WRITTEN TASKS:
[1] Reproduce everything in the excerpt on Python users' occupations from "# Annotate men" down to "rotation=-25)".
[2] Carry on the excerpt on Python users' occupations from the point where it stops.

PAGE EXCERPT:
═══
The gender wise comparison is interesting. Despite having much fewer women's response, we still observe that there are 4% more women with master's, 2% more with a bachelor's degree and 1% more with doctoral's. Conclusively, Kaggle women hold more full time degrees than their male counterparts.

## Occupations

Let's move on to diving into the occupations part - what occupations do pythonists pursue?

In [None]:
occupation = python["Q5"].value_counts()

# Explore gender vs. occupation
gen_occu = python[["Q2", "Q5"]].groupby("Q2")["Q5"].value_counts().unstack()
gen_occu = gen_occu.transpose()
gen_occu.drop(["Nonbinary", "Prefer to self-describe", "Prefer not to say"],
              axis=1, inplace=True)

fig, (ax1, ax2) = plt.subplots(1, 2, figsize=(30, 30), dpi=150)

p1 = sb.barplot(x=gen_occu.Man,
                y=gen_occu.index,
                data=gen_occu,
                color='lightblue',
                ax=ax1)

p2 = sb.barplot(x=gen_occu.Woman,
                y=gen_occu.index,
                data=gen_occu,
                color='lightcoral',
                ax=ax2)

ax2.invert_xaxis()
ax2.yaxis.set_ticks_position("right")

sb.despine(left=True)
ax1.set_xlabel('')
ax1.set_ylabel('')
ax1.tick_params(labelsize=25)
ax2.set_xlabel('')
ax2.set_ylabel('')
ax2.tick_params(labelsize=25)
ax1.set_title("Occupations (Python, Men)", fontweight='bold', loc="left", fontsize=30)
ax2.set_title("Occupations (Python, Women)", fontweight='bold', loc="right", fontsize=30)

percent_men = [str(round((i/gen_occu.Man.sum()) * 100, 2)) + "%" for i in gen_occu.Man]
percent_women = [str(round((i/gen_occu.Woman.sum()) * 100, 2)) + "%" for i in gen_occu.Woman]

# Annotate men and women
for perc, num in zip(percent_men, range(len(gen_occu))):
    ax1.annotate(perc,
                   xy=(p1.patches[num].get_width(),
                       p1.patches[num].get_y() + p1.patches[num].get_height()/2),
                   textcoords="offset points",
                   xytext=(28, 0),
                   ha='center', va='center',
                   fontsize=23,
                rotation=-25)
═══
DATASET:

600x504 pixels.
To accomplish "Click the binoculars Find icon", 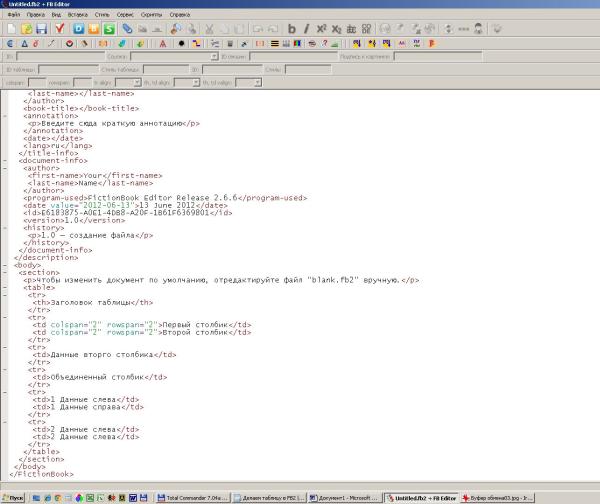I will pyautogui.click(x=176, y=29).
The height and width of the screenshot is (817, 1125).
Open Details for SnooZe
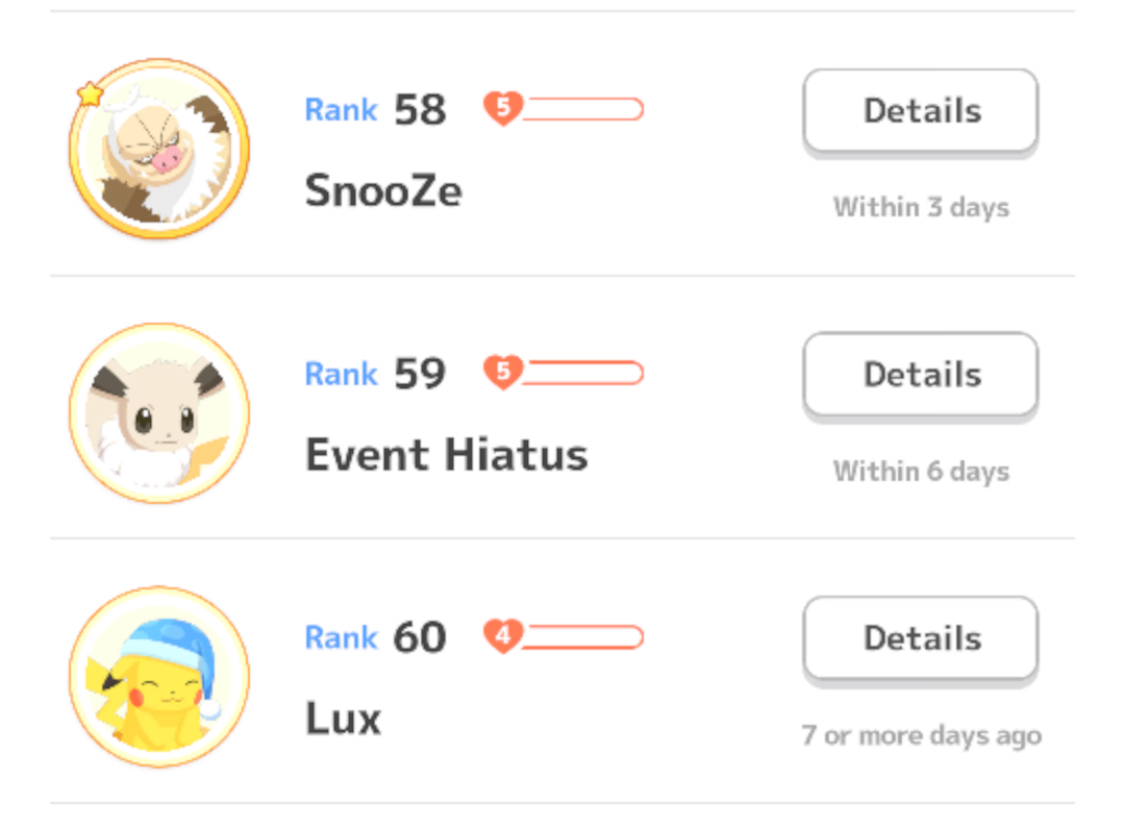coord(921,110)
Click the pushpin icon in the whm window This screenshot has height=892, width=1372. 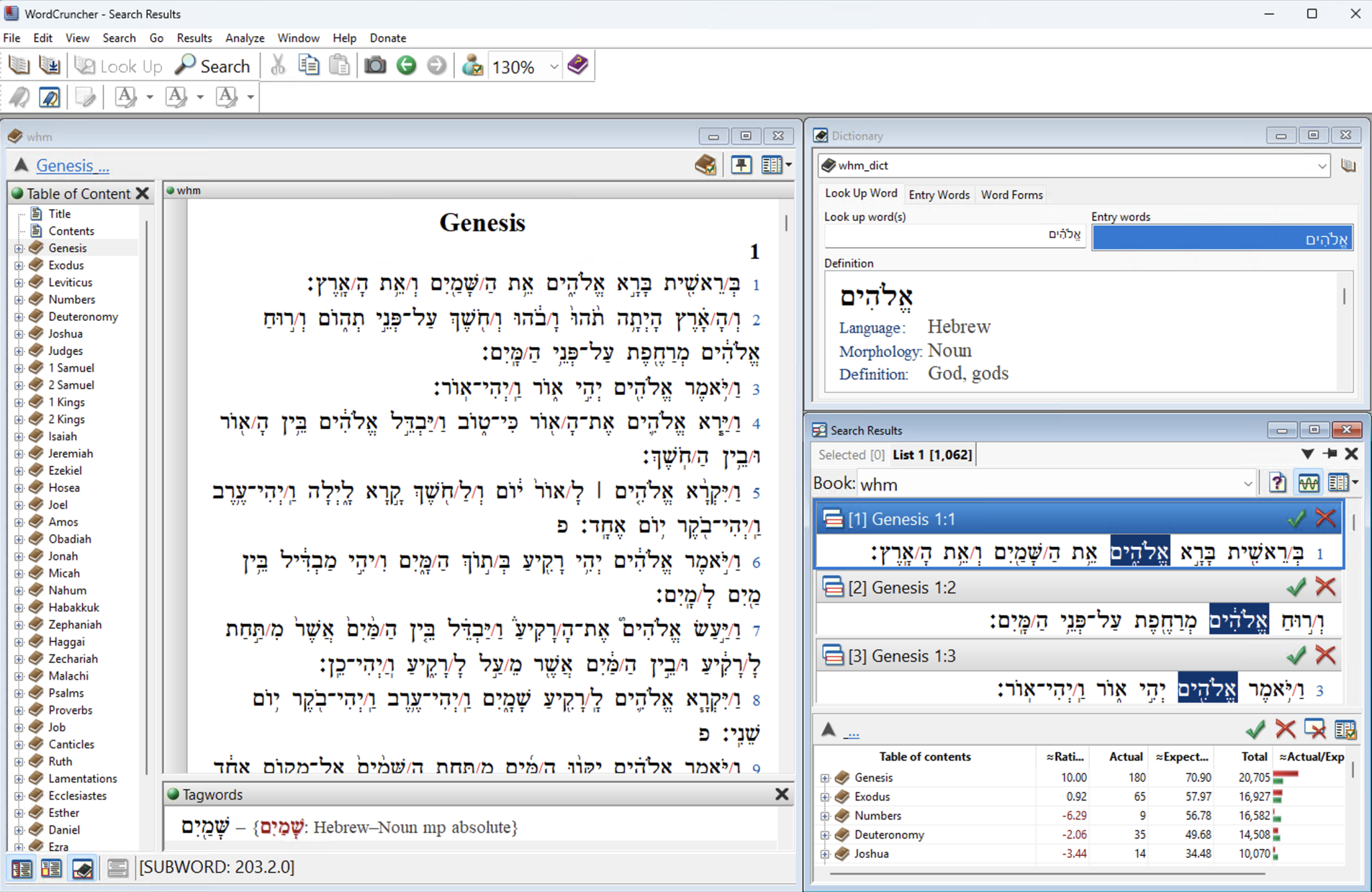(742, 165)
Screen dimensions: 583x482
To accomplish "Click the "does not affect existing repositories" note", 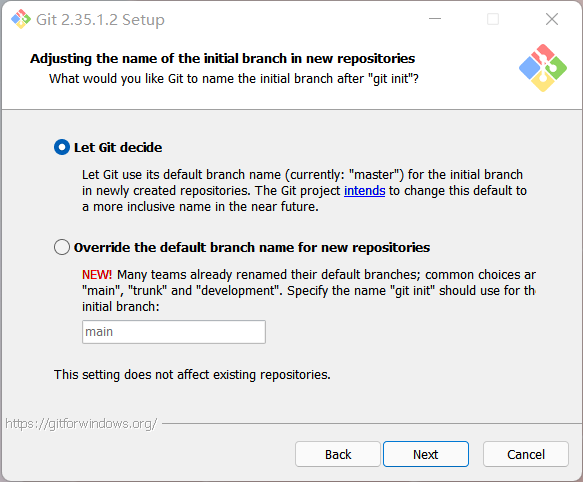I will [192, 375].
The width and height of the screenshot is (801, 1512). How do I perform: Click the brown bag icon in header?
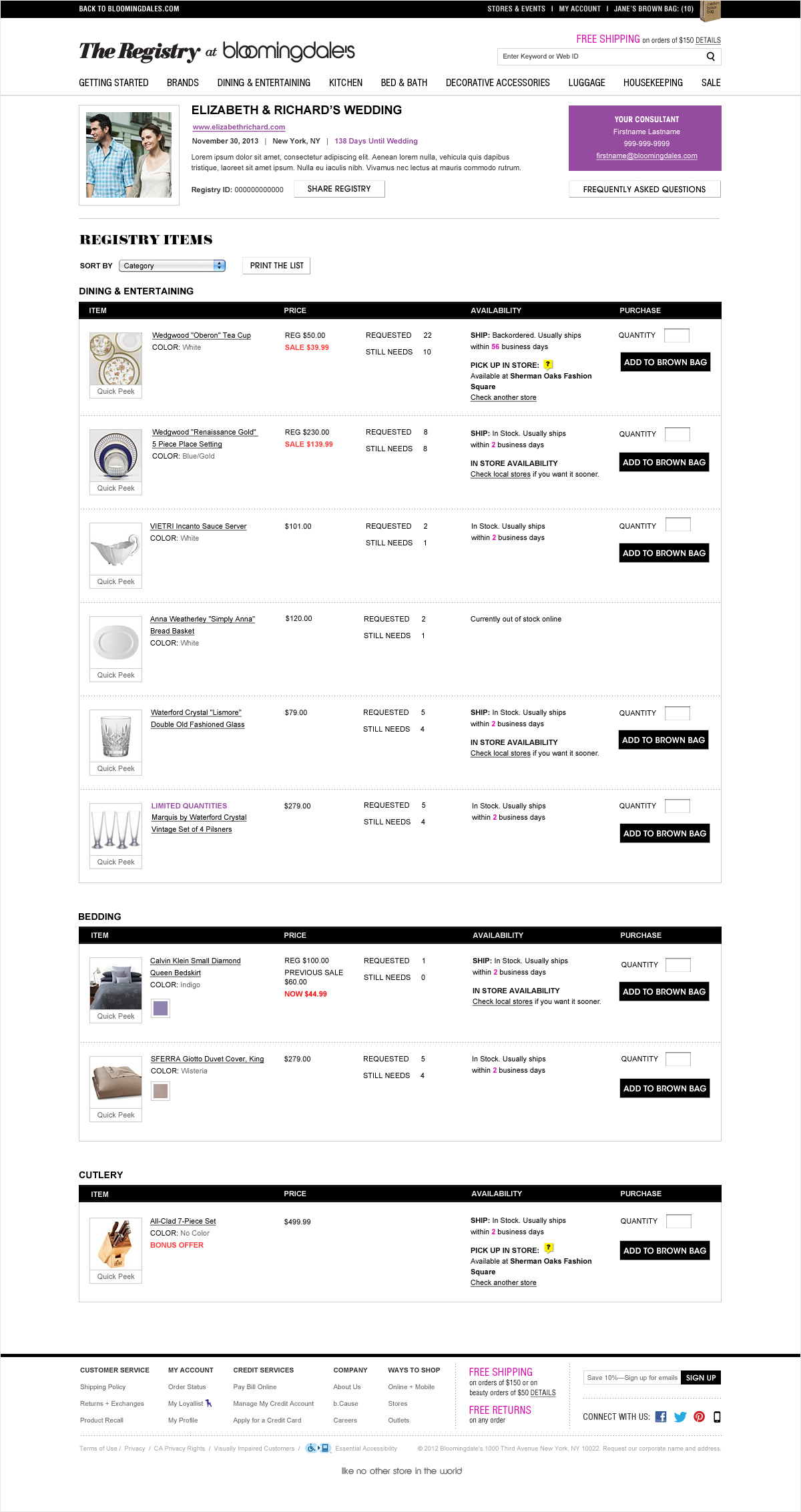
═══
EXPECTED OUTPUTS:
[1]
# Annotate men and women
for perc, num in zip(percent_men, range(len(gen_occu))):
    ax1.annotate(perc,
                   xy=(p1.patches[num].get_width(),
                       p1.patches[num].get_y() + p1.patches[num].get_height()/2),
                   textcoords="offset points",
                   xytext=(28, 0),
                   ha='center', va='center',
                   fontsize=23,
                rotation=-25)

[2]
for perc, num in zip(percent_women, range(len(gen_occu))):
    ax2.annotate(perc,
                   xy=(p2.patches[num].get_width(),
                       p2.patches[num].get_y() + p1.patches[num].get_height()/2),
                   textcoords="offset points",
                   xytext=(-30, 0),
                   ha='center', va='center',
                   fontsize=23,
                rotation=-25)

plt.tight_layout(pad=1.0);

The majority of the Python community is student followed by data scientists and interestingly, followed by a considerable unemployed people. Note that that I intentionally kept the x-axis to be expressed in numerals instead of percentages since my idea was to provide primarily the percentage of people under each occupation but also to provide a rough idea of how many people do really work under that occupation.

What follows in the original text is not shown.